Free is too expensive (Economist)
Posted Apr 7, 2012 16:39 UTC (Sat) by
rqosa (subscriber, #24136)
In reply to:
Free is too expensive (Economist) by khim
Parent article:
Free is too expensive (Economist)
> First release of GCC supported VAX and SunOS. Later Cygnus developed extensive system which brought GNU tools to users of proprietary OSes and it was enthusiastically endorsed by FSF. And even when Linux finally made GNU/Linux OS usable support for users of other platforms continued.
None of which negates my point. Using free software has always involved giving up certain "concrete advantages" (in the early pre-Linux days, the disadvantages would have been forgoing first-party support from the system vendor, and spending extra effort to installand keep up to date a bunch of third-party software across all systems in the administrative domain) but getting other concrete advantages (such as the ability to fix problems yourself, the "with many eyes, all bugs are shallow" effect, the likelihood that a project with a bad maintainer will be forked rather than killed off entirely, etc.) in return for the ones given up.

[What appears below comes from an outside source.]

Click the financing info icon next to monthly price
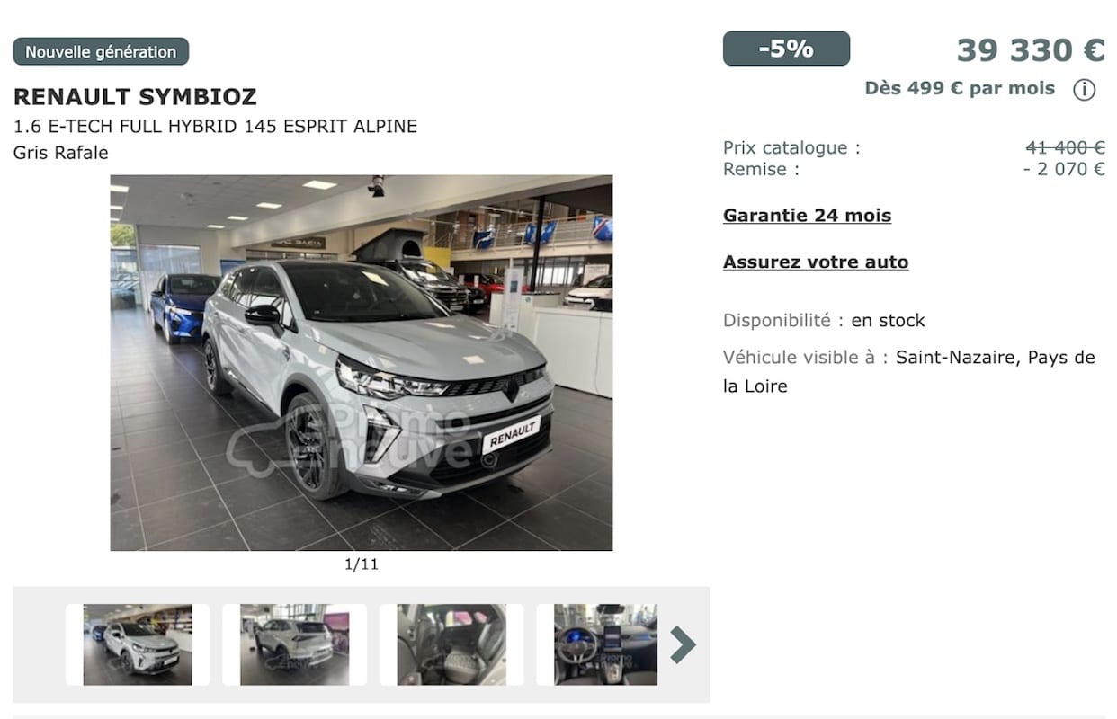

> All the FOSS “success stories” (server, embedded, Android, etc) are in places where people care about normal users
In the examples you cited above (Cygnus, GCC on VAX and SunOS), how did "Joe Average"-type users matter at all? The people who decided to switch over to GNU tools on those minicomputer/workstation platforms were developers and system administrators, not technically-illiterate end users.